Hatte vorher auf einen französischen Sieg getippt, auch wenn ich dabei eher an Defrasne oder Fourcade dachte. Allerdings konnte man dem Jay schon einen Sieg zutrauen, da die Leistungsdichte bei den Männern sehr, sehr hoch ist. Ein Unbekannter ist er definitiv nicht.
Allerdings war das heute schon eine große Lotterie, da die Starter ab Nr. 40 eigentlich gar nicht hätten starten brauchen und die zwischen 15 und 40 schon extrem benachteiligt waren.
Allerdings hat man bei den deutschen Kommentatoren gerstern und heute schon wieder der Eindruck, wenn ein deuscher Springer, Biathlet oder Läufer nicht die erwarteten Ergebnisse bringt liegt es nie daran dass andere besser waren sondern am Wind, am Wachs, am Regen oder am Schnee.

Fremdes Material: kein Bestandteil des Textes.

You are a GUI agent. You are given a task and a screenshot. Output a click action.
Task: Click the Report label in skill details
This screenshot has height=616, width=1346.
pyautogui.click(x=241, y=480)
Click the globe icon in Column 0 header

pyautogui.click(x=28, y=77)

Gerade bei Skispringen macht mich diese Entwicklung in den letzten Jahren fast krank. Die Reporter beobachten und kommentieren fast ausschließlich die Windwerte am Schanzentisch, im oberen, mittleren und unteren Bereich und im Zuschauerbereich. Vor 10 Jahren hat es auch schon Wind gegeben wie vor 20 und auch vor 30 Jahren. Nur damals wurde ab und zu auch mal über technische Fehler, perfekte Absprünge, gute Haltung oder hervorragende Flugeigenschaften gesprochen. Irgenwann werden die Typen auch noch über den Wind reden, den sie während der Übertragung aus ihren Ärschen lassen!